** Opening Text block block **

Abstract
Adenomatous colorectal polyps are the precursors of the majority of colorectal cancers. Investigation into the gene expression changes in the progression of colorectal adenoma may offer potential targets for the development of novel diagnostic strategies. Previous gene expression studies have generally been based on a limited number of cases or only focused on a single or a few genes. The present study aimed to identify molecular characteristics of colorectal adenoma through analysis of pathways and gene ontology. The study identified 808 upregulated and 857 downregulated genes. Among the 40 pathways enriched with differentially-expressed genes, the Staphylococcus aureus infection pathway and the intestinal immune network for immunoglobulin A production pathway were identified as the most statistically noteworthy pathways at the early stage for colorectal tumorigenesis (P<0.05). These results provide new understanding of colorectal adenoma pathogenesis, with the hope of offering theoretical support for future therapeutic studies.
Keywords: colorectal adenoma, gene expression, pathway, gene ontology
Introduction
Colorectal cancer forms by uncontrolled cell proliferation in the colon, rectum or appendix. Genome-scale analysis has indicated that colon and rectal cancers are genetically the same disease since their patterns of genomic alteration are similar (1). Currently, colorectal cancer is the third leading cause of cancer-related mortality (2). The fact that the mortality rate of this disease has decreased in the past few years is attributable to improved treatment and early diagnosis. However, the 5-year survival rate remains at <60% in Europe (3). A high percentage of patients succumb to colorectal cancer every year. Adenomatous colorectal polyps are the precursors of the majority of colorectal cancers (4). Investigation into the gene expression changes in the progression of colorectal adenoma may offer potential targets for the development of novel diagnostic strategies.
Microarray analysis is a powerful approach to investigate transcriptomic changes that may reflect molecular characteristics underlying the pathogenesis of complex diseases. Distinct gene expression patterns in colorectal adenoma have been proposed in previous gene expression studies (5–8). However, these studies were generally based on a limited number of cases or only focused on a single or a few genes. The majority of proteins function through interactions with other proteins in various biological processes. Therefore, pathway- or biological process-based analysis may provide an improved understanding of the mechanism underlying colorectal adenoma progression.
Using a microarray data set from the gene expression omnibus (GEO) database, the present study aimed to identify key deregulated biological processes correlated with colorectal adenoma. Pathways and gene ontology (GO) items with significantly increased dysregulated genes were acquired with the hope of providing novel targets for future molecular diagnostic tests.

** Closing Text block block **
** Opening Data extracts block **

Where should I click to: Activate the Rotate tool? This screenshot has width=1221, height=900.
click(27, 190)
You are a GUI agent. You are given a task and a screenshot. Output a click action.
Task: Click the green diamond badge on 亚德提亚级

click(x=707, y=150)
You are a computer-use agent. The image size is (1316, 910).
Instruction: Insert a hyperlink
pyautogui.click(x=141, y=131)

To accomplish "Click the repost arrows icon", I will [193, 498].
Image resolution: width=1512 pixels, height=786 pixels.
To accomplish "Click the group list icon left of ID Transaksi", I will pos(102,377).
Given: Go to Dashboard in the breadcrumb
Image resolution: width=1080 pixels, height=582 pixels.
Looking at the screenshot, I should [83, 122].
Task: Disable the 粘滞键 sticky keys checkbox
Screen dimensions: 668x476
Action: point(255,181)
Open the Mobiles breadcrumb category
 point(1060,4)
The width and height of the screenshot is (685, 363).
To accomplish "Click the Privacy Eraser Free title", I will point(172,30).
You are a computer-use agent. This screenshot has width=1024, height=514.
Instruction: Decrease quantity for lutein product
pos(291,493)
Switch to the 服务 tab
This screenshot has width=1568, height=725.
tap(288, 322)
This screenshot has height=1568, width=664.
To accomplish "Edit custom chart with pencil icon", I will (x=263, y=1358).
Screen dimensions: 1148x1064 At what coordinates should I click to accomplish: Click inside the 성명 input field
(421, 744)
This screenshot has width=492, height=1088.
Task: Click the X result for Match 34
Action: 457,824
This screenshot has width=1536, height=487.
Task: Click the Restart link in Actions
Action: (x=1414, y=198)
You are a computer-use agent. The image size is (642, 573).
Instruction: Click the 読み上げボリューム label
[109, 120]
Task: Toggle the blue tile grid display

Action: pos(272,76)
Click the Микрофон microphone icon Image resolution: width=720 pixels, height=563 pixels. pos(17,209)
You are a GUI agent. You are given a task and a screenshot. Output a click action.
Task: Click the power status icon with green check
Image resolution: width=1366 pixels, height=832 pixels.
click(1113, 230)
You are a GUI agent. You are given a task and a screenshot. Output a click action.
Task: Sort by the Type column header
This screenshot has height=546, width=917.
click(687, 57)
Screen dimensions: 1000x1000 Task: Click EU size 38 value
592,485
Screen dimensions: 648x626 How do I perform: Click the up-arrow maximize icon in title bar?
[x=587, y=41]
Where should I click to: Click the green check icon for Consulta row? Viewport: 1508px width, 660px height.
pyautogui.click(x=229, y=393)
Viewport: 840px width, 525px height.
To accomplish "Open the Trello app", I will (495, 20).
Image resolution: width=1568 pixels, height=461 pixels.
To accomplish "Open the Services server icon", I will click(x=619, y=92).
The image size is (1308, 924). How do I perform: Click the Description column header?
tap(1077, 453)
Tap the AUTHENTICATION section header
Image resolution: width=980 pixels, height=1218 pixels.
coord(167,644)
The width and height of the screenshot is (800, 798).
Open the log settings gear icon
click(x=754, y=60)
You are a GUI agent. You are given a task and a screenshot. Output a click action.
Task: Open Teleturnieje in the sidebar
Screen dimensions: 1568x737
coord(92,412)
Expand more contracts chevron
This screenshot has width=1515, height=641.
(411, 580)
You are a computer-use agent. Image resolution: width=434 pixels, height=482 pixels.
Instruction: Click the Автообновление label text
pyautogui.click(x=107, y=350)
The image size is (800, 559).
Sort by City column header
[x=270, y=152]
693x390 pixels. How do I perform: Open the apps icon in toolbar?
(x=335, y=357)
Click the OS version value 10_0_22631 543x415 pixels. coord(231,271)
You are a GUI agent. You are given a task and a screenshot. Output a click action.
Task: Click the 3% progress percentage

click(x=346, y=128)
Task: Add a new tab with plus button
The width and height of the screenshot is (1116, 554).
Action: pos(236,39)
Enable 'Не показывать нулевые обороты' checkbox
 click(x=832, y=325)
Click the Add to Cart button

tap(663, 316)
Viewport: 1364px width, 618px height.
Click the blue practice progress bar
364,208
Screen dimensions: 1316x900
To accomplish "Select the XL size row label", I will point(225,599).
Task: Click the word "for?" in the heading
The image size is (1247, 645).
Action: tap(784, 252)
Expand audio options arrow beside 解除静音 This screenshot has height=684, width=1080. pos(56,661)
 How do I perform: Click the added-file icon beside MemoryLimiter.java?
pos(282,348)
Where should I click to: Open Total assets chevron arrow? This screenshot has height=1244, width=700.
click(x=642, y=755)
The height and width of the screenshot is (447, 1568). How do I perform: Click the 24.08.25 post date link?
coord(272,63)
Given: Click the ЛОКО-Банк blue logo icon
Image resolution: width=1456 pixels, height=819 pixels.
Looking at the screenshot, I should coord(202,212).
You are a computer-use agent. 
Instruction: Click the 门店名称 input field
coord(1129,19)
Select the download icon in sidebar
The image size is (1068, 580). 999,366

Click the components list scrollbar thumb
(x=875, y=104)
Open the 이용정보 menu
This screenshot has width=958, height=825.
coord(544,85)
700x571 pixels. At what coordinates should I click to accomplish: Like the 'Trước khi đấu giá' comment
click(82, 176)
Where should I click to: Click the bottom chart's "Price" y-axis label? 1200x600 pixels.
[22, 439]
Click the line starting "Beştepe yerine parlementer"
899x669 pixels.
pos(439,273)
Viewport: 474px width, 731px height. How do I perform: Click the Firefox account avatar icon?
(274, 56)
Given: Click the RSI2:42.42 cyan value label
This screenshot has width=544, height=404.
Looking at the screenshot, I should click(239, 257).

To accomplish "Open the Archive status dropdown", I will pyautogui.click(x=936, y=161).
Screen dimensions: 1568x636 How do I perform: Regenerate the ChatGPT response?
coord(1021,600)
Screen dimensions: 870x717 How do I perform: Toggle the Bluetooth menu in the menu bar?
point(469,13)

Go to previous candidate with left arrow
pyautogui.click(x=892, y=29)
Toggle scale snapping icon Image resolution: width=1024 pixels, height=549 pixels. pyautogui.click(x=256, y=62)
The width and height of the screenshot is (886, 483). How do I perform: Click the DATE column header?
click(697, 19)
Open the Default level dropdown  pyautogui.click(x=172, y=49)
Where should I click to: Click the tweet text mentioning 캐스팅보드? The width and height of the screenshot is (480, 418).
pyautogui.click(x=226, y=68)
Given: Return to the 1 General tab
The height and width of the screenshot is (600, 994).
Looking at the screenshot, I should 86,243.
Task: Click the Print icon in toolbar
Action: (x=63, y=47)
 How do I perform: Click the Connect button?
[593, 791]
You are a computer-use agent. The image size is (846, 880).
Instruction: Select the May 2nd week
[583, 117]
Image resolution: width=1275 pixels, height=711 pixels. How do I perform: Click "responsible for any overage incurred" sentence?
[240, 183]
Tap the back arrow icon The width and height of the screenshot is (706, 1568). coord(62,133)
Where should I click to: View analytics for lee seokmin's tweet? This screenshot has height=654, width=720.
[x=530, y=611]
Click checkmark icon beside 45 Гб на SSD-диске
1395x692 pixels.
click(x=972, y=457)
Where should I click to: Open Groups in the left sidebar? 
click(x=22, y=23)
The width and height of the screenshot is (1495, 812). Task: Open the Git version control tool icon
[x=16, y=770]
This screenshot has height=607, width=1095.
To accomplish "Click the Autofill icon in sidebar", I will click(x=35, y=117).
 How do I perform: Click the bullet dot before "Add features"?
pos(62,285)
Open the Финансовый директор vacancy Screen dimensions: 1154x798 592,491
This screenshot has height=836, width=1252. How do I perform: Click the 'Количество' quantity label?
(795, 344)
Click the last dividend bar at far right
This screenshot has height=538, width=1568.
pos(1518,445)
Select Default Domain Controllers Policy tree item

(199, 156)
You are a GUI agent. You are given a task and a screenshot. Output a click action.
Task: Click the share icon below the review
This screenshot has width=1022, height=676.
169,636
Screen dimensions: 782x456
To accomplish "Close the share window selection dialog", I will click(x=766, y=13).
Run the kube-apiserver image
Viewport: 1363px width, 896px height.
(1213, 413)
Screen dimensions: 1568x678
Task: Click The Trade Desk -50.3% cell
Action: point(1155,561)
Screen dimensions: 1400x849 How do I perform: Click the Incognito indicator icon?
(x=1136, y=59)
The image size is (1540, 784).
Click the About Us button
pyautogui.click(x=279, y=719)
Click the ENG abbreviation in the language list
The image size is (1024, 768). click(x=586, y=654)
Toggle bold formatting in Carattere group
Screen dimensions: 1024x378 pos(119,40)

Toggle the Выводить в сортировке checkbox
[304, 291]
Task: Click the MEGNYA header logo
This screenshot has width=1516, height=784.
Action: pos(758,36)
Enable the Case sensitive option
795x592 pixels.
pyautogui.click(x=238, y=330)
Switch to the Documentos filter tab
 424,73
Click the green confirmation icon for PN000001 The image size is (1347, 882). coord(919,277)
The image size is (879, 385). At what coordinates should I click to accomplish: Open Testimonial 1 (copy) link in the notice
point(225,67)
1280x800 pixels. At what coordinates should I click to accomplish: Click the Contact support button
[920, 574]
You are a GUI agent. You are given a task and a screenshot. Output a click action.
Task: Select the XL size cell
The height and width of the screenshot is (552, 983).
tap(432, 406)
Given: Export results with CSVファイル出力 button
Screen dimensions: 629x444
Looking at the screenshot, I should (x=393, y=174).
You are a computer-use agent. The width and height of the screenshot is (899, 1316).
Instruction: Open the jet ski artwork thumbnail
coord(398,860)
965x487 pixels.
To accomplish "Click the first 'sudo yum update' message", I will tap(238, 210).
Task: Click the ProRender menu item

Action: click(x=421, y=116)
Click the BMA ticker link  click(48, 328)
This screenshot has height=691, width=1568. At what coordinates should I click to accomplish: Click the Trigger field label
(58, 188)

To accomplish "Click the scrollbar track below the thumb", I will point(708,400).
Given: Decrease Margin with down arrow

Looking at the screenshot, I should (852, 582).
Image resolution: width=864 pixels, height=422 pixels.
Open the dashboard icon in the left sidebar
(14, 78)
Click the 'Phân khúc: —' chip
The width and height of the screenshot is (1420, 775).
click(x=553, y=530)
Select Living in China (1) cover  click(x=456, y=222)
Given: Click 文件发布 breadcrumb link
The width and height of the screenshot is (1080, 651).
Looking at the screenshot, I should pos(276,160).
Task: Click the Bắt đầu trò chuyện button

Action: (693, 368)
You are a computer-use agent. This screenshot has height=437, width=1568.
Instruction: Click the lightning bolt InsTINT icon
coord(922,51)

** Closing Data extracts block **

§ **Problems to solve**
1. According to the colorectal adenoma text, how many upregulated genes did the study find?
2. List the keywords given in the colorectal adenoma text.
3. Write what comes next in the colorectal adenoma text, picking up right after its last sentence.

§ **Activity answers**
1. 808

2. colorectal adenoma, gene expression, pathway, gene ontology

3.
Materials and methods
Microarray data
Microarray data were collected from the GEO database (http://www.ncbi.nlm.nih.gov/geo/). One dataset (GSE8671) was used for analysis. This dataset contained 32-paired normal mucosa colon and colorectal adenoma biopsy samples. This dataset was based on the GPL570 platform: Affymetrix Human Genome U133 Plus 2.0 Array (Affymetrix, Santa Clara, CA, USA).
Detection of differentially-expressed genes
Entire data sets, including CEL (the file storing the results of the intensity calculations) and array annotation files for the 64 samples from http://www.ncbi.nlm.nih.gov/geo/query/acc.cgi?acc=GSE8671 were downloaded. The CEL files were generated by Affymetrix DNA microarray image analysis software and contained information regarding all probes. Final quality control of arrays included relative log expression (RLE) and normalized unscaled standard errors from the AffyPLM package (http://www.bioconductor.org/). Arrays showing aberrant RLE plots were excluded from the analysis.
CEL files included raw data generated from satisfactory image files. Raw intensity values from the CEL files were normalized by Robust Multi-array Analysis (RMA) (9) following three steps: First, the effects of background noise and the processing artifacts were neutralized with model-based background correction; second, expression values were aligned to a common scale with quantile normalization; and third, data were summarized and a single expression value for each probe set was generated with an iterative median polishing procedure. The resulting RMA expression value (log2-transformed) was derived by probe set level analysis from the raw data of the CEL files.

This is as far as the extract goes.